> Raw data
*** Block opens ***

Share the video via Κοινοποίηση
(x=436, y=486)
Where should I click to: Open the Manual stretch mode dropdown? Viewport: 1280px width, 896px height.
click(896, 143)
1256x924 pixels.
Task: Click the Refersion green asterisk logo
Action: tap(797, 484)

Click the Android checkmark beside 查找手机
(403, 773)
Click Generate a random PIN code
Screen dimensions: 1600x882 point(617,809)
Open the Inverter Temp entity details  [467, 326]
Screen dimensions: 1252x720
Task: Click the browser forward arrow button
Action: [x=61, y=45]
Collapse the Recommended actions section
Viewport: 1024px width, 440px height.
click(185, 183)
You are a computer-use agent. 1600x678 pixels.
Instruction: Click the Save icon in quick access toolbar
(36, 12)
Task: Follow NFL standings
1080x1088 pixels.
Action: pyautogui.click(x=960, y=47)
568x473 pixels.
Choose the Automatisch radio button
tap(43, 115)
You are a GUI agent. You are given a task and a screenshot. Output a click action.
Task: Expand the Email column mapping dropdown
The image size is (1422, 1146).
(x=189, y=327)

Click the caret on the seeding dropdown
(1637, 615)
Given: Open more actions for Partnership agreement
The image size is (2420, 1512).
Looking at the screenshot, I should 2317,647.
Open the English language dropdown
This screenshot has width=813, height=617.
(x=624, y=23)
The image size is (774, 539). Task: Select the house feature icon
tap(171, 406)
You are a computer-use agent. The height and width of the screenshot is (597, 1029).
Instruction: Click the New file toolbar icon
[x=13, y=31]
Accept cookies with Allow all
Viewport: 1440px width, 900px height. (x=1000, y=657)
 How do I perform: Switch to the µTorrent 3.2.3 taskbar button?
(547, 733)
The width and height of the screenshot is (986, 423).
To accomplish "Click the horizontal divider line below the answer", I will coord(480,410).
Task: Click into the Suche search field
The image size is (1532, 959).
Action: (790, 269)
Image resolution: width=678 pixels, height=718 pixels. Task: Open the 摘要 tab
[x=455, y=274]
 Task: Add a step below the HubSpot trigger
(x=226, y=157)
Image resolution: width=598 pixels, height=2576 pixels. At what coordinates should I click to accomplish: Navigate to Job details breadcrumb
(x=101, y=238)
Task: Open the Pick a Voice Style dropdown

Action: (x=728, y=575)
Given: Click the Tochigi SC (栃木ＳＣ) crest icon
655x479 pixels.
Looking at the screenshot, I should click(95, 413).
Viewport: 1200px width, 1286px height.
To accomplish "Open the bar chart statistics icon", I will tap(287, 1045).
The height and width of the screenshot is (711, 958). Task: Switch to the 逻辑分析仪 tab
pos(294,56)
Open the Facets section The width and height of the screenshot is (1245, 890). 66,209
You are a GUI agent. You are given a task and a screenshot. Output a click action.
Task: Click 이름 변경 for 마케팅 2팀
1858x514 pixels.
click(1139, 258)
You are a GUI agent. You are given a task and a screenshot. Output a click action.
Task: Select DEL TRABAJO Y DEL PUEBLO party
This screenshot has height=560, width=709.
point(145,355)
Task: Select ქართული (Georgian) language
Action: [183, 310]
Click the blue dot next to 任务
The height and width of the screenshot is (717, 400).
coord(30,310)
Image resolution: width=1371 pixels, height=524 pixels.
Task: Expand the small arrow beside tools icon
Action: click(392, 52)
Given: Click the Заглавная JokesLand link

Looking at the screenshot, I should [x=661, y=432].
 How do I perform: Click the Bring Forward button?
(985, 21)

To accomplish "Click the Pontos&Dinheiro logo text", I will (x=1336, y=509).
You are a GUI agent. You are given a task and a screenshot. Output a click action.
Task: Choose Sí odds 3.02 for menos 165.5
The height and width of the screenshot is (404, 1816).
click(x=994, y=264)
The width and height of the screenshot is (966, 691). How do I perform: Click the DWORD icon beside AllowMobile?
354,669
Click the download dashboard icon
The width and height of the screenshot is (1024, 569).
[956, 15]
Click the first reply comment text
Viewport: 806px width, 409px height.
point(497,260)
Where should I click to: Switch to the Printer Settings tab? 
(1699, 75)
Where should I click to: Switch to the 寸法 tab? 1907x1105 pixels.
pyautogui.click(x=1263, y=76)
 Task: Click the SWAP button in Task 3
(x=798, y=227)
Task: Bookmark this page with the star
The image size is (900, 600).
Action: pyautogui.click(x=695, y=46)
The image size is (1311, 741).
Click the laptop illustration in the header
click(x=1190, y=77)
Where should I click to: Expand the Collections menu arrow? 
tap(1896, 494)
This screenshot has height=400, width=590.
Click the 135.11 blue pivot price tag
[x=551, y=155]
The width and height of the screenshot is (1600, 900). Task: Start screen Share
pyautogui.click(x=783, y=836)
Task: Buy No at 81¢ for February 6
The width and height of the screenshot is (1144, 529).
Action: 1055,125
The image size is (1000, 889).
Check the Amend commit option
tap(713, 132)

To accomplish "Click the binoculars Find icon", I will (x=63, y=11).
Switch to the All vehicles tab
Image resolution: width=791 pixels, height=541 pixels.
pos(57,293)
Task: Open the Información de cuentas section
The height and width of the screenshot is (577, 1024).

*** Block closes ***

> Required action
This exercise calls for every record to be restated word for word.

> Response area
Share the video via Κοινοποίηση
(x=436, y=486)
Where should I click to: Open the Manual stretch mode dropdown? Viewport: 1280px width, 896px height.
click(896, 143)
1256x924 pixels.
Task: Click the Refersion green asterisk logo
Action: tap(797, 484)

Click the Android checkmark beside 查找手机
(403, 773)
Click Generate a random PIN code
Screen dimensions: 1600x882 point(617,809)
Open the Inverter Temp entity details  [467, 326]
Screen dimensions: 1252x720
Task: Click the browser forward arrow button
Action: [x=61, y=45]
Collapse the Recommended actions section
Viewport: 1024px width, 440px height.
click(185, 183)
You are a computer-use agent. 1600x678 pixels.
Instruction: Click the Save icon in quick access toolbar
(36, 12)
Task: Follow NFL standings
1080x1088 pixels.
Action: pyautogui.click(x=960, y=47)
568x473 pixels.
Choose the Automatisch radio button
tap(43, 115)
You are a GUI agent. You are given a task and a screenshot. Output a click action.
Task: Expand the Email column mapping dropdown
The image size is (1422, 1146).
(x=189, y=327)

Click the caret on the seeding dropdown
(1637, 615)
Given: Open more actions for Partnership agreement
The image size is (2420, 1512).
Looking at the screenshot, I should 2317,647.
Open the English language dropdown
This screenshot has width=813, height=617.
(x=624, y=23)
The image size is (774, 539). Task: Select the house feature icon
tap(171, 406)
You are a computer-use agent. The height and width of the screenshot is (597, 1029).
Instruction: Click the New file toolbar icon
[x=13, y=31]
Accept cookies with Allow all
Viewport: 1440px width, 900px height. (x=1000, y=657)
 How do I perform: Switch to the µTorrent 3.2.3 taskbar button?
(547, 733)
The width and height of the screenshot is (986, 423).
To accomplish "Click the horizontal divider line below the answer", I will coord(480,410).
Task: Click into the Suche search field
The image size is (1532, 959).
Action: (790, 269)
Image resolution: width=678 pixels, height=718 pixels. Task: Open the 摘要 tab
[x=455, y=274]
 Task: Add a step below the HubSpot trigger
(x=226, y=157)
Image resolution: width=598 pixels, height=2576 pixels. At what coordinates should I click to accomplish: Navigate to Job details breadcrumb
(x=101, y=238)
Task: Open the Pick a Voice Style dropdown

Action: (x=728, y=575)
Given: Click the Tochigi SC (栃木ＳＣ) crest icon
655x479 pixels.
Looking at the screenshot, I should click(95, 413).
Viewport: 1200px width, 1286px height.
To accomplish "Open the bar chart statistics icon", I will tap(287, 1045).
The height and width of the screenshot is (711, 958). Task: Switch to the 逻辑分析仪 tab
pos(294,56)
Open the Facets section The width and height of the screenshot is (1245, 890). 66,209
You are a GUI agent. You are given a task and a screenshot. Output a click action.
Task: Click 이름 변경 for 마케팅 2팀
1858x514 pixels.
click(1139, 258)
You are a GUI agent. You are given a task and a screenshot. Output a click action.
Task: Select DEL TRABAJO Y DEL PUEBLO party
This screenshot has height=560, width=709.
point(145,355)
Task: Select ქართული (Georgian) language
Action: [183, 310]
Click the blue dot next to 任务
The height and width of the screenshot is (717, 400).
coord(30,310)
Image resolution: width=1371 pixels, height=524 pixels.
Task: Expand the small arrow beside tools icon
Action: click(392, 52)
Given: Click the Заглавная JokesLand link

Looking at the screenshot, I should [x=661, y=432].
 How do I perform: Click the Bring Forward button?
(985, 21)

To accomplish "Click the Pontos&Dinheiro logo text", I will (x=1336, y=509).
You are a GUI agent. You are given a task and a screenshot. Output a click action.
Task: Choose Sí odds 3.02 for menos 165.5
The height and width of the screenshot is (404, 1816).
click(x=994, y=264)
The width and height of the screenshot is (966, 691). How do I perform: Click the DWORD icon beside AllowMobile?
354,669
Click the download dashboard icon
The width and height of the screenshot is (1024, 569).
[956, 15]
Click the first reply comment text
Viewport: 806px width, 409px height.
point(497,260)
Where should I click to: Switch to the Printer Settings tab? 
(1699, 75)
Where should I click to: Switch to the 寸法 tab? 1907x1105 pixels.
pyautogui.click(x=1263, y=76)
 Task: Click the SWAP button in Task 3
(x=798, y=227)
Task: Bookmark this page with the star
The image size is (900, 600).
Action: pyautogui.click(x=695, y=46)
The image size is (1311, 741).
Click the laptop illustration in the header
click(x=1190, y=77)
Where should I click to: Expand the Collections menu arrow? 
tap(1896, 494)
This screenshot has height=400, width=590.
Click the 135.11 blue pivot price tag
[x=551, y=155]
The width and height of the screenshot is (1600, 900). Task: Start screen Share
pyautogui.click(x=783, y=836)
Task: Buy No at 81¢ for February 6
The width and height of the screenshot is (1144, 529).
Action: 1055,125
The image size is (1000, 889).
Check the Amend commit option
tap(713, 132)

To accomplish "Click the binoculars Find icon", I will (x=63, y=11).
Switch to the All vehicles tab
Image resolution: width=791 pixels, height=541 pixels.
pos(57,293)
Task: Open the Información de cuentas section
The height and width of the screenshot is (577, 1024).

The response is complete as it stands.